SPARANISE – La Corte di Cassazione, sezione quinta presieduta dal giudice Luca Pistorelli, ha respinto il ricordo presentato dalla DM Costruzioni Srl, confermando la condanna inflitta alla titolare Stefania Ranucci in primo grado di 10 mesi di reclusione per falso ideologico commesso da un privato in atto pubblico.

I fatti risalgono al 2015 quando la Ranucci aveva falsamente attestato di essere in possesso delle attestazioni necessarie per partecipare alla gara di un affidamento diretto, finito proprio nelle mani della D.M. Costruzioni, per la costruzione di un nuovo tratto fognario, nonostante la società fosse mancante di alcuni contributi previdenziali obbligatori presso l’Inps. A denunciare il fatto fu l’allora consigliere comunale di Sparanise Antonio Merola, il quale aveva riscontrato delle irregolarità nella burocrazia dell’affidamento diretto, quali ad esempio il mancato aggiornamento dell’autocertificazione, al fine di nascondere cause ostative a contrarre con la pubblica amministrazione.

Nell’inchiesta sono finiti anche i due dirigenti del comune di Sparanise, Angelo Manica ed Antonio Cerullo, per il reato di abuso d’ufficio in concorso proprio con la titolare della società inquisita. Tutti e tre, però, sono stati prosciolti dalle accuse e assolti.

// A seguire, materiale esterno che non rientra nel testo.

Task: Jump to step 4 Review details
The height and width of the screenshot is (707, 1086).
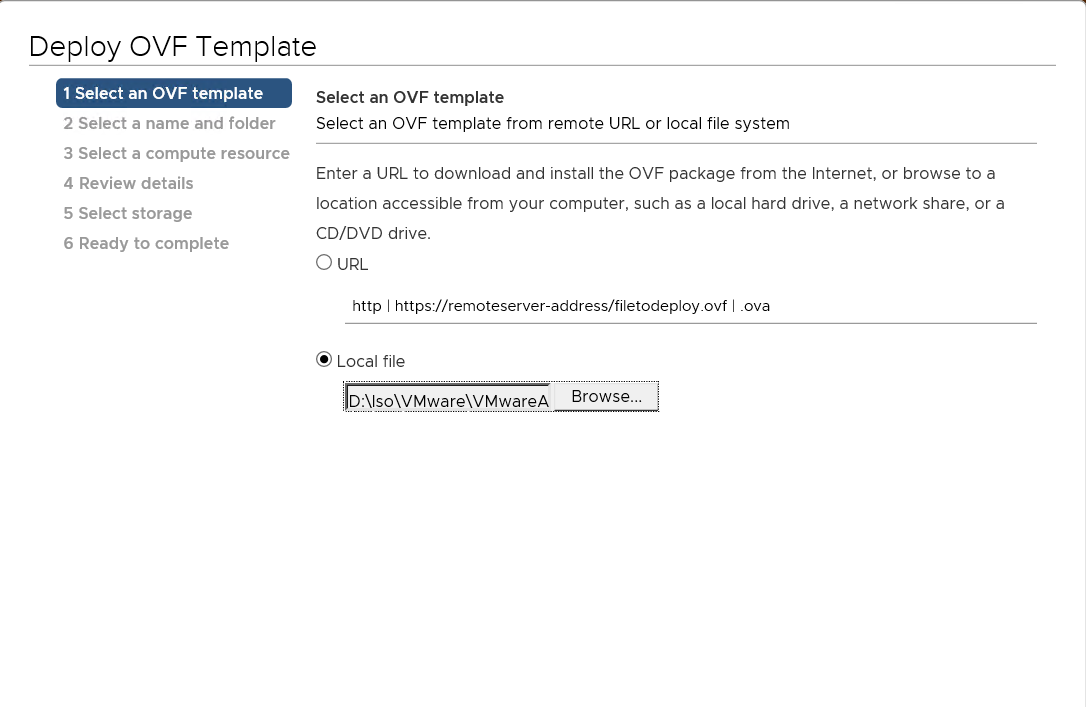Action: point(128,183)
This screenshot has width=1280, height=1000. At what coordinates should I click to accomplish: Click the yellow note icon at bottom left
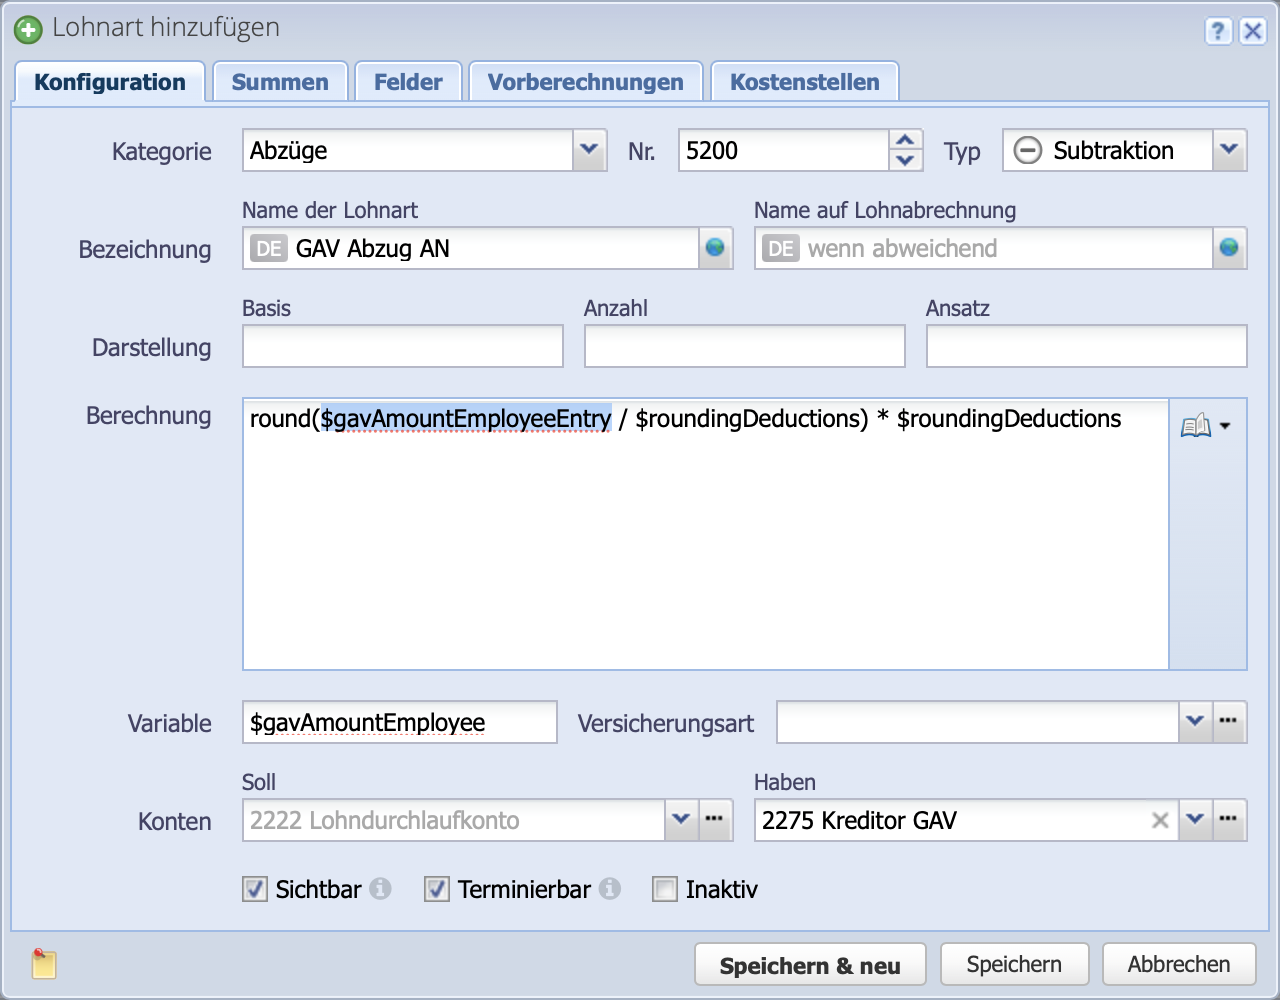pyautogui.click(x=41, y=963)
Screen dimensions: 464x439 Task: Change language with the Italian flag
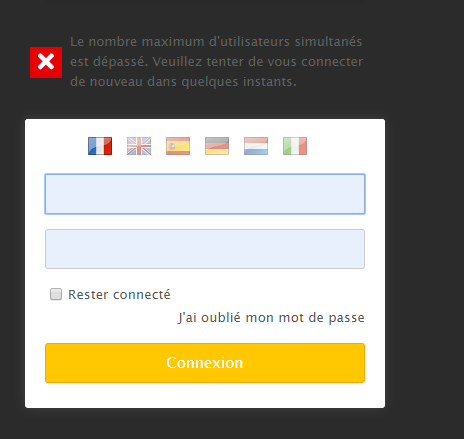click(x=295, y=146)

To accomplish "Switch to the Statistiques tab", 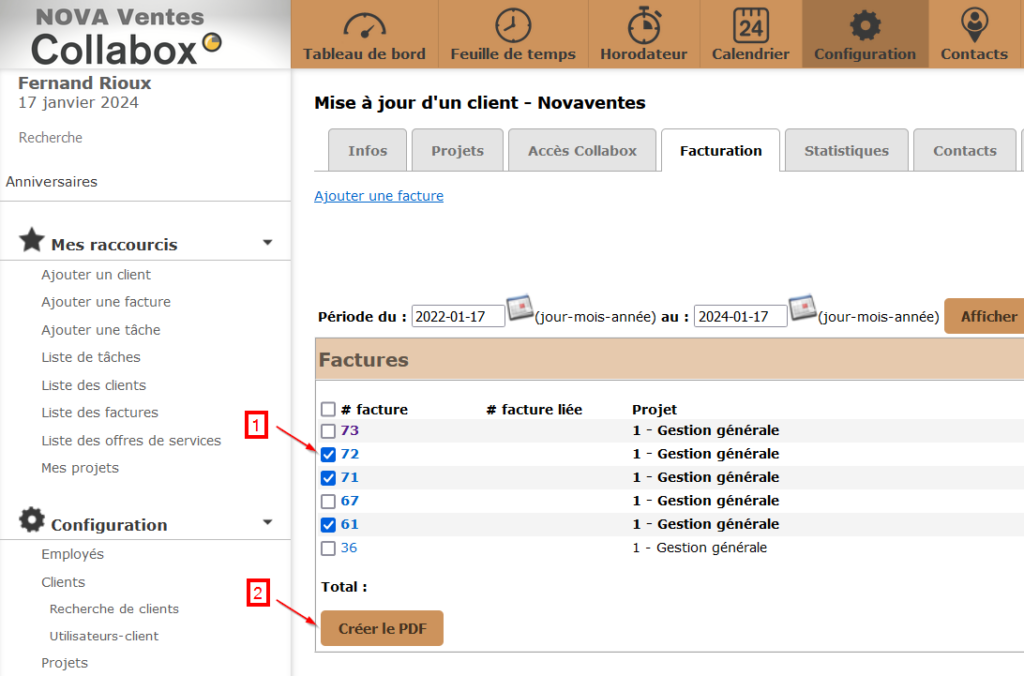I will 846,151.
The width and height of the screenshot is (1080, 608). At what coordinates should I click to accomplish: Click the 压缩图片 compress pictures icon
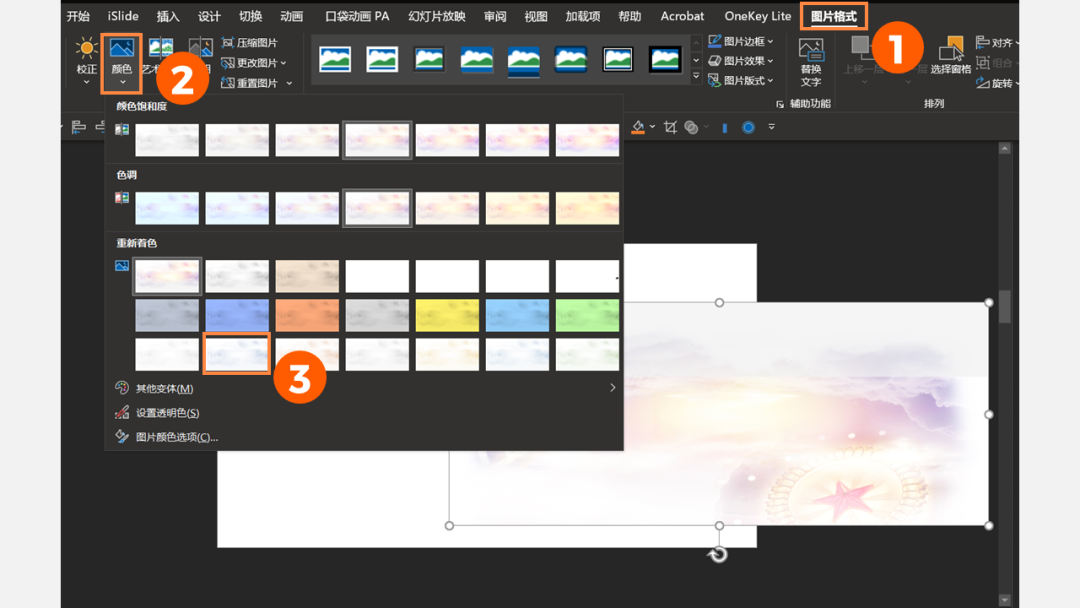[228, 43]
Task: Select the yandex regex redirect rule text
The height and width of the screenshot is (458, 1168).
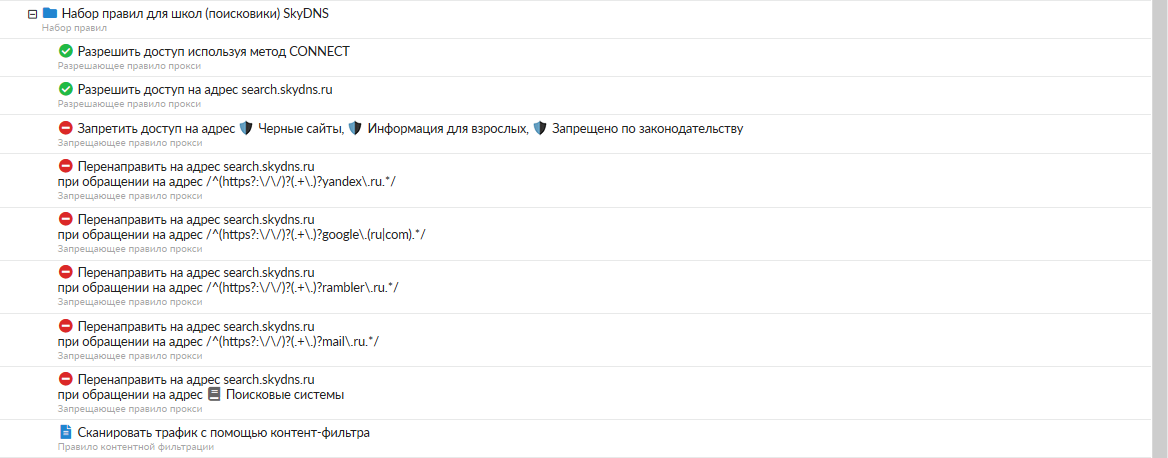Action: (229, 181)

In merito alla questione la Cassazione si è espressa in maniera contraria alla società guidata dalla Ranucci perché “l’imputata ha attestato l’adempimento di obblighi contributivi previsti dalla legge invece inevasi al momento della presentazione della domanda ed estinti solo il mese successivo con ciò falsamente rappresentando l’esistenza di una qualità non posseduta”.